Sun. Apr 28th, 2024

Photo: #BaltimoreisStillonFire via Unsplash austinkirk.jpg

Despite being born and raised in Baltimore City, Maryland, my parents worked for Baltimore County Public Schools as teachers. Because I was a city kid, I could only go to where my parents taught. This led me to spend three years of middle school with my father at Loch Raven Technical Academy in 2013. It was a predominantly white school in Towson where I would continue to live comfortably being whitewashed. I had mainly white friends and would discover my queerness in the sixth grade with the crush I had developed on a white girl in my homeroom class. In hindsight, the overall experience wasn’t horrible; it had the occasional dramatics that came with a young girl going through puberty. I had no issues for the most part, until the seventh grade.

I don’t think I fully realized I was an “urban Black child” until Freddie Gray died in 2015. I thought I was the average tween in America who liked pop music, hanging out with my friends and writing randomly in my diary. I had rarely paid any attention to the news back then; none of it concerned me. I can’t recall exactly when the protesting started, nor can I recall when my parents would flip from Fox45 to CNN to see the same news story every day. For the most part, I can only remember two things: I remember the videos of the riots where people looted storefronts, burned cars and buildings and vandalized the inner city. And I remember the jokes.

I remember J, a Black boy I knew who grew up in the suburbia of Pikesville, standing up during our science class and declaring that he was going to start the “Baltimore County Riots,” and pretending to flip the desk over. The majority white classroom laughed, including me and the other students of color. Jokes like this were made almost every other day at that point. I would laugh and entertain these jokes at school, get in the car, and then go home to my parents to discuss what to do in case the looting and violence reached my neighborhood. It was a duality that only a select few would have to experience in life, and there I was experiencing it all at the age of 12. The riots stopped by the time they had eventually reached my neighborhood, around the same time that the cops were prosecuted. A naive mind like mine figured that the worst was behind me, but I was wrong.

The Frequency Illusion suggests that once you learn something, you’ll begin to notice it everywhere. In 2016, I would go from being in middle school with my father to attending high school with my mother. Milford Mill Academy was vastly different from Loch Raven Technical Academy in my eyes. Predominantly Black and Latino and a mostly urban population, I had no choice but to adapt the mindset I had. Especially with the 2016 election occurring at the same time. While the jokes around “living on a plantation again” had entertained me, I still had to listen to the disdain of my mother and father arguing about what would happen next once the 45th president took office. The country was becoming more divided by the second and while my father was prepared to inform his children about the realities we would have to face, my mother still wanted us to cherish the childlike innocence that many children of color are not privileged enough to have.

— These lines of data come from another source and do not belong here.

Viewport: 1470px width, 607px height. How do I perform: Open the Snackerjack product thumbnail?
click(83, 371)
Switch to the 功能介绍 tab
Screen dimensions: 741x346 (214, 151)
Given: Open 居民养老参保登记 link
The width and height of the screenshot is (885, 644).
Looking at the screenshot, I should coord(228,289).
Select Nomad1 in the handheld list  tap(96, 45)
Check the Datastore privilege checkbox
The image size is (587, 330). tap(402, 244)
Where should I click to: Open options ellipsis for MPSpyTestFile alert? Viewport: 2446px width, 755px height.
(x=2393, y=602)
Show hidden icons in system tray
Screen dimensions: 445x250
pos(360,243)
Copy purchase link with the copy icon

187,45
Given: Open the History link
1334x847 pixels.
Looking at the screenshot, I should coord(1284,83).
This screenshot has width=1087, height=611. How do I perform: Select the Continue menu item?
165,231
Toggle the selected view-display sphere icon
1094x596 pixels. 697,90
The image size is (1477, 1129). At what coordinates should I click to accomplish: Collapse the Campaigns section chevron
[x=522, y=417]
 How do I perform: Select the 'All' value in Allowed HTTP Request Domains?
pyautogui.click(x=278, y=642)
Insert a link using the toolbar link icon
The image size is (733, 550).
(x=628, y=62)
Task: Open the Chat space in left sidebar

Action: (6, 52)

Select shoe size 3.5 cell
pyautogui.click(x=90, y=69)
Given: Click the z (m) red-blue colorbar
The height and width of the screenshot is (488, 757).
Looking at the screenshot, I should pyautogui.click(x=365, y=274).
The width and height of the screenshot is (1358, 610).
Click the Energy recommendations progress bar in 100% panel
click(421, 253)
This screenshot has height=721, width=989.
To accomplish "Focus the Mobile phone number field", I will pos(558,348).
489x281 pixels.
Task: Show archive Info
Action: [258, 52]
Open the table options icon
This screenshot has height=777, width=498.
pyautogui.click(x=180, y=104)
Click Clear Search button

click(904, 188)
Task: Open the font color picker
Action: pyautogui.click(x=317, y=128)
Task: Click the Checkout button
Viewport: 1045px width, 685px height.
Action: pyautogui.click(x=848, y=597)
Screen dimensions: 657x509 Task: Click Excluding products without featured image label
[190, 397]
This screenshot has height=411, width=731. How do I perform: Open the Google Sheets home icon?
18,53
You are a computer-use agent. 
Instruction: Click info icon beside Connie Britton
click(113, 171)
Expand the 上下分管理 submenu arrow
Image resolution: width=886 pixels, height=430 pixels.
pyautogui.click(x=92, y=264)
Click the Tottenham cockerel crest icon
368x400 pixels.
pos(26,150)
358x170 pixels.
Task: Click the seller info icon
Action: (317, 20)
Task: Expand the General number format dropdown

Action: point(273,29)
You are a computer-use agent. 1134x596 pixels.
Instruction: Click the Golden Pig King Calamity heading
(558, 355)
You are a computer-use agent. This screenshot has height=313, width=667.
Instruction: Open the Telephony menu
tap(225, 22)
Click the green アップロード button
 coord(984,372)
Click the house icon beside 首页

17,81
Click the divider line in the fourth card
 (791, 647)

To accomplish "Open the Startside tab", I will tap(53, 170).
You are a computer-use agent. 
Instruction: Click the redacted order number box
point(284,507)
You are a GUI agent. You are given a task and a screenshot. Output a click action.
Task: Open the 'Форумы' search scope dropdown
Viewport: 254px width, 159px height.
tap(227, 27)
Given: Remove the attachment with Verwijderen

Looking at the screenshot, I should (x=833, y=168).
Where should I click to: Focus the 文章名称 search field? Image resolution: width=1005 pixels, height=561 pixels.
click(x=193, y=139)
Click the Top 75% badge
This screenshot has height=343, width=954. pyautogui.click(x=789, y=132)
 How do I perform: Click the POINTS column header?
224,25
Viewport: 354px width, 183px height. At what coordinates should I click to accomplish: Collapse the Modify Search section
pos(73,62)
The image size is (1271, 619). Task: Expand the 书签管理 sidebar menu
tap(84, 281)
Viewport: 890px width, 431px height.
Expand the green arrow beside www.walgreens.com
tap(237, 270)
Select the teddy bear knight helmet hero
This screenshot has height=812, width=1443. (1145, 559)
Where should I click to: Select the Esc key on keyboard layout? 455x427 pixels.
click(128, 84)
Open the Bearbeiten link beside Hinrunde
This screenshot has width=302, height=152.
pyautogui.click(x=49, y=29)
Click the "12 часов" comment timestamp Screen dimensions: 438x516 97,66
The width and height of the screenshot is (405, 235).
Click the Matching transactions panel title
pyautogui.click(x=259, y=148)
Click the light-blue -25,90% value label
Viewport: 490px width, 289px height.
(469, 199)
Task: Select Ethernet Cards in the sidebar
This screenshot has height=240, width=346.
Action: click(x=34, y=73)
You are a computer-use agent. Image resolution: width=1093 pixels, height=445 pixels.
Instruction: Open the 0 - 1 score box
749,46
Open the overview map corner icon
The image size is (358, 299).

I assumed that it was after the election was over that I became involved in activism. Maybe it was after my English teacher at the time read us “To Kill A Mockingbird” uncensored. At the time, I wanted to believe that the white woman held no true ill intent when she declared that she was going to read the ‘n-word’ all the way through because she didn’t believe in “censoring books.” And I wanted nothing more than to believe she meant only the best for the Black and Latino children she was teaching when she tried to explain “genetic differences” between Black people and white people. I was terribly wrong, and my father would be the one to instill that I was wrong in my head. My oblivious excitement to tell my father about what my teacher had told us during class would lead to the realization I had ignored it. That I was just an urban Black child in the eyes of society.

The conversation was not harsh towards me but it was a punch in the gut. Learning about the racism of teachers I’ve had in the past that my father had to work with, how systematic racism affects the institutions I had no choice but to participate in like public schooling, and the countless amounts of torment that slaves endured for the sake of eugenics was too much for me and I broke down in front of both of my parents in that moment. I felt immediate guilt and shame for my naivety. I thought back to old memories of when I experienced blatant racism, classism, and misogynoir and brushed it off as jokes and misunderstandings. But I shouldn’t have blamed myself for what had been taught to me for years. I shouldn’t have blamed myself for being taught to look down on where I came from and who I was. Because none of that was my fault.